- What the exercise asks
Reproduce the Bocuse d’Or passage below, starting at "That year, twenty" and ending at "the French participate.", with "preeminent" changed to "foremost".
══ Article
Memories differ slightly over exactly how the Bocuse d’Or’s format came to be. Albert Romain recalls coming to Bocuse with the concept of an international cook-off already in mind. Bocuse’s recollection is that, presented with the opportunity to dream up a cooking competition, he envisioned the Bocuse d’Or as a response to what he considered a lamentable state of affairs on the global table. In his travels during the 1970s and early ’80s, he had noted, sorrowfully, that food everywhere was “becoming the same. It was the time of broccoli, kiwi, and avocados.” He conceived the Bocuse d’Or as a competition in which young chefs from around the world would come to Lyon and cook the food of their homelands for a panel of judges. In short, the unofficial ambassador for French cuisine was conferring ambassadorships on others.
To help bring the event to life, Bocuse enlisted the assistance of a handful of acclaimed local chefs who were more than colleagues. Every morning for decades they had socialized with each other at the Halles de Lyon marketplace. After rising before the sun and loading up their little trucks with livestock and produce, the gentlemen would sit down to a mâchon, or feast, at one of the little cafes situated in the market, fortifying themselves for the day ahead with a steady diet of pig’s feet, charcuterie, sausage, coffee, and—why not?—white wine before sputtering off to their respective restaurants. (For a sign of Bocuse’s eminence in Lyon, look no further than the fact that in 2006, after a renovation, the market was renamed “Les Halles de Lyon—Paul Bocuse.”)
That year, twenty chefs came to Lyon to compete, and before long the Bocuse d’Or had become the preeminent cooking competition in the world. Such is its reputation that casual observers often refer to it as the Olympics of cooking, even though there is an actual International Culinary Olympics, the aforementioned Internationale Kochkunstausstellung, which was first held in Frankfurt in 1900. It seems safe to assume that one reason for the Bocuse d’Or’s lofty status is that, of the two reigning competitions, it is the only one in which the French participate.
Among the American culinary competition cognoscenti, it is taken as gospel that the French stopped going to the International Culinary Olympics because they couldn’t stomach a third-place tie with the American team in 1976, the last year they attended. “France, Germany, they were always the top countries,” said Roland Henin, who would coach Team USA for the 2009 Bocuse d’Or. “Then comes this newbie in the picture with [Ferdinand] Metz as the captain—USA. They come in the late 1970s … and they do well. So then France becomes execo [tied] with the U.S. And the French were in an uproar. ‘How could that be? We have been cooking for centuries! This new country that can’t cook anything but a hamburger! And now they are execo with us.’ So they quit.”
════
══ Record extracts
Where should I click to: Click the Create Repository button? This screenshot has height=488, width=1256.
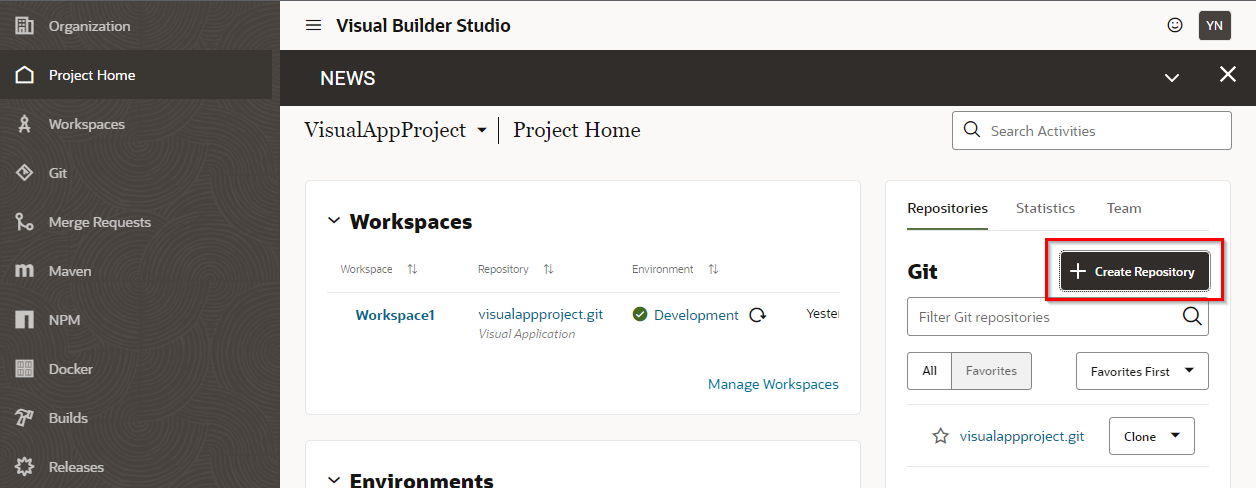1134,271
════
══ Record extracts
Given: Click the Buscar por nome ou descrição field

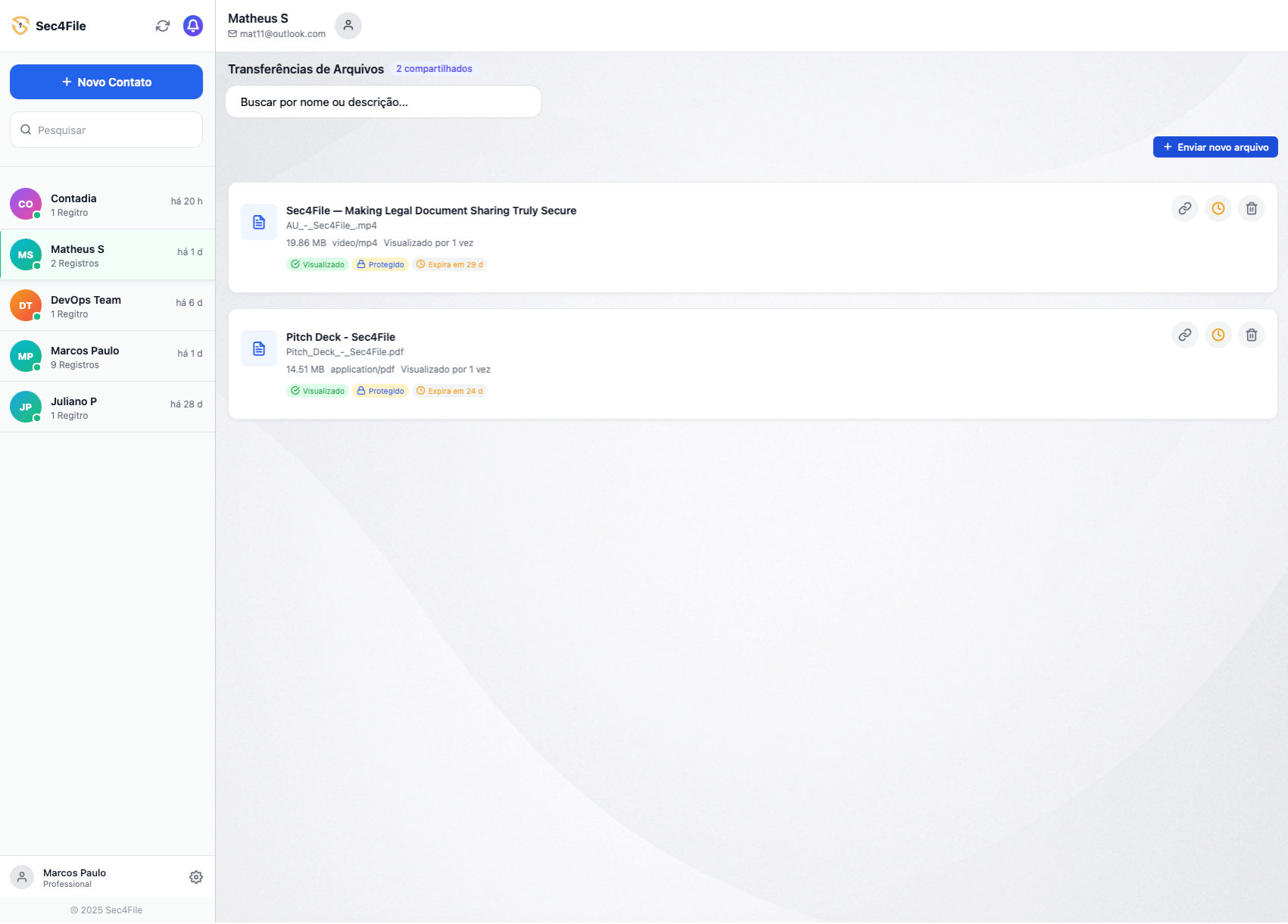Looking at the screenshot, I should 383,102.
════
- Output of the task
That year, twenty chefs came to Lyon to compete, and before long the Bocuse d’Or had become the foremost cooking competition in the world. Such is its reputation that casual observers often refer to it as the Olympics of cooking, even though there is an actual International Culinary Olympics, the aforementioned Internationale Kochkunstausstellung, which was first held in Frankfurt in 1900. It seems safe to assume that one reason for the Bocuse d’Or’s lofty status is that, of the two reigning competitions, it is the only one in which the French participate.